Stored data
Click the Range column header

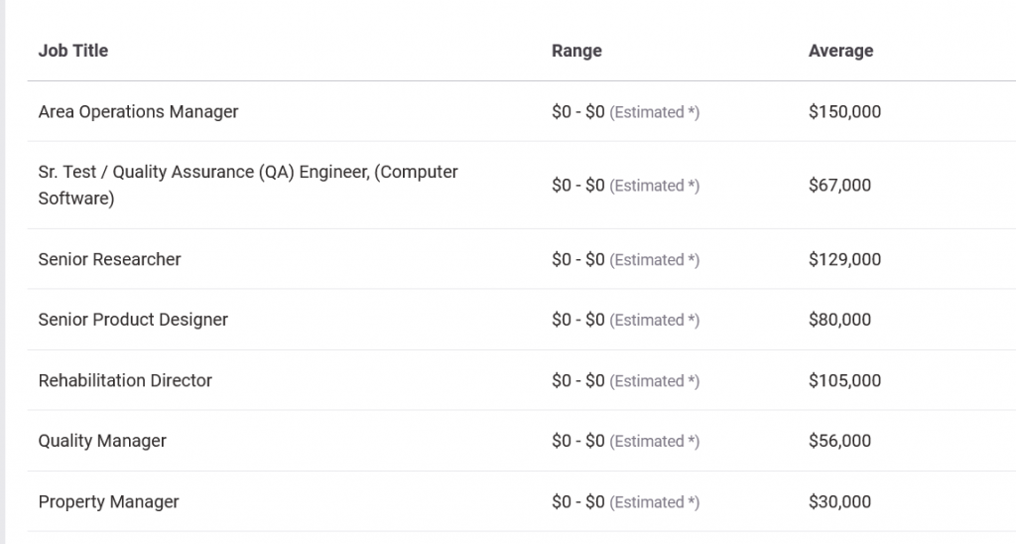pyautogui.click(x=576, y=51)
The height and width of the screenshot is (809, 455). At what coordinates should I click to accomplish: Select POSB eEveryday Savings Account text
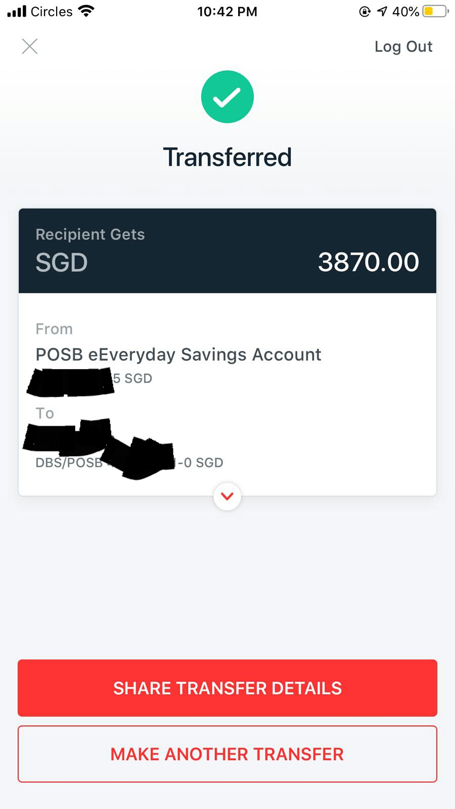point(178,354)
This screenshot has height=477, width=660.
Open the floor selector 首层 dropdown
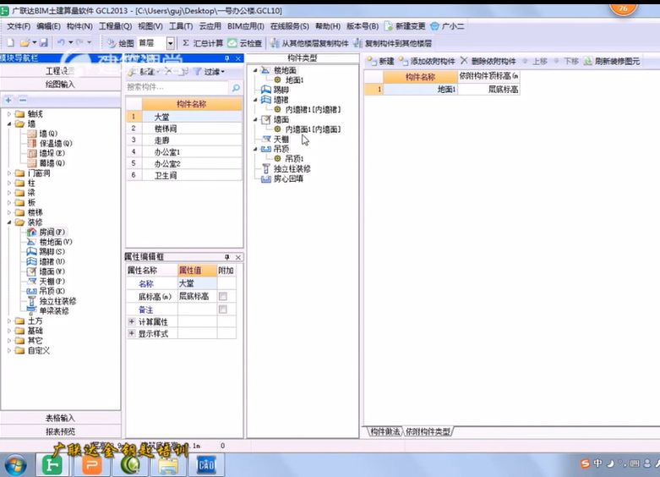pos(171,42)
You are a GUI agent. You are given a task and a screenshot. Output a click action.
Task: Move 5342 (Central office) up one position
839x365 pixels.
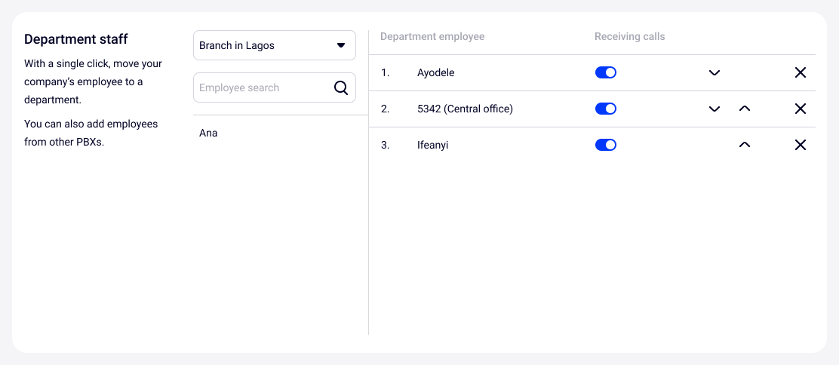[x=745, y=109]
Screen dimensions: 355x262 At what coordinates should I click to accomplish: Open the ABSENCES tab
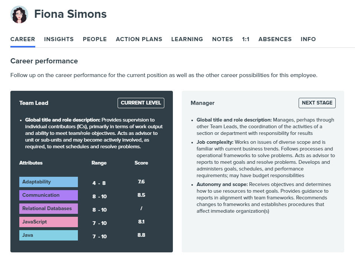[275, 39]
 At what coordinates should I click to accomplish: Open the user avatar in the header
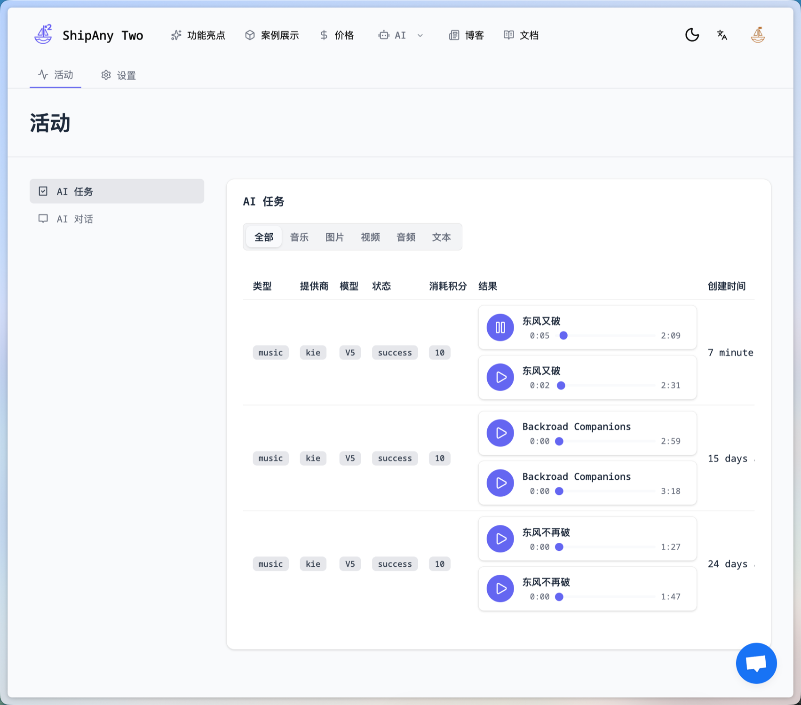[757, 35]
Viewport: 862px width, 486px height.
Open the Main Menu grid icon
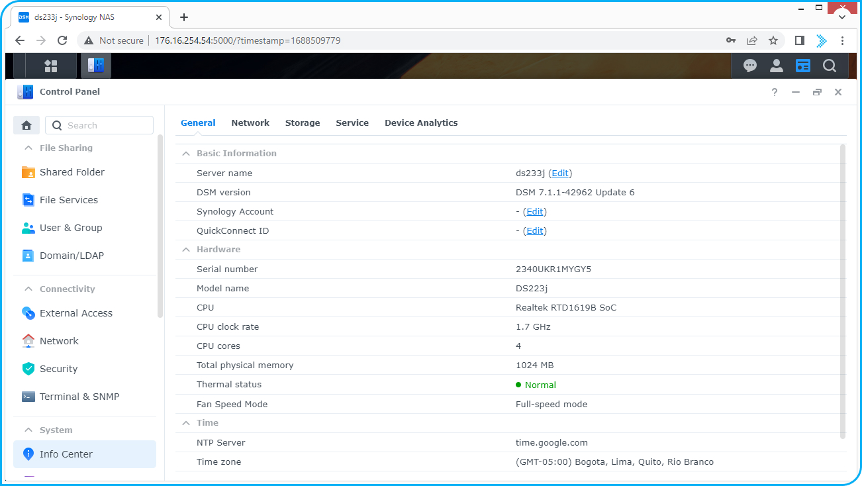tap(50, 66)
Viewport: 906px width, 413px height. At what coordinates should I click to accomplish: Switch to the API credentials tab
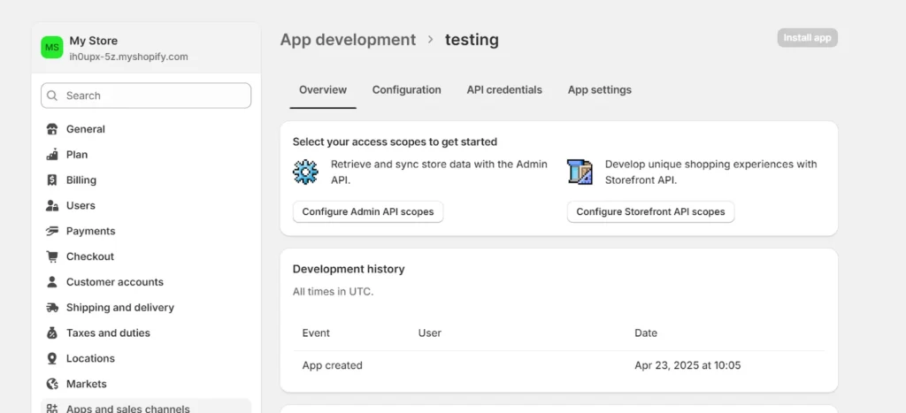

REQUIRED WORK
Reproduce these records exactly, but not the pictures.

SOLUTION FOR THIS EXERCISE
Click the Range column header

pyautogui.click(x=576, y=51)
The height and width of the screenshot is (809, 455). At what coordinates should I click to accomplish: Select POSB eEveryday Savings Account text
point(178,354)
This screenshot has height=477, width=660.
Open the floor selector 首层 dropdown
pos(171,42)
You are a GUI agent. You are given a task and a screenshot. Output a click action.
Task: Move 5342 (Central office) up one position
839x365 pixels.
[x=745, y=109]
Screen dimensions: 355x262 At what coordinates should I click to accomplish: Open the ABSENCES tab
[275, 39]
 At what coordinates should I click to accomplish: Open the user avatar in the header
[757, 35]
Viewport: 862px width, 486px height.
Open the Main Menu grid icon
tap(50, 66)
Viewport: 906px width, 413px height. At what coordinates should I click to accomplish: Switch to the API credentials tab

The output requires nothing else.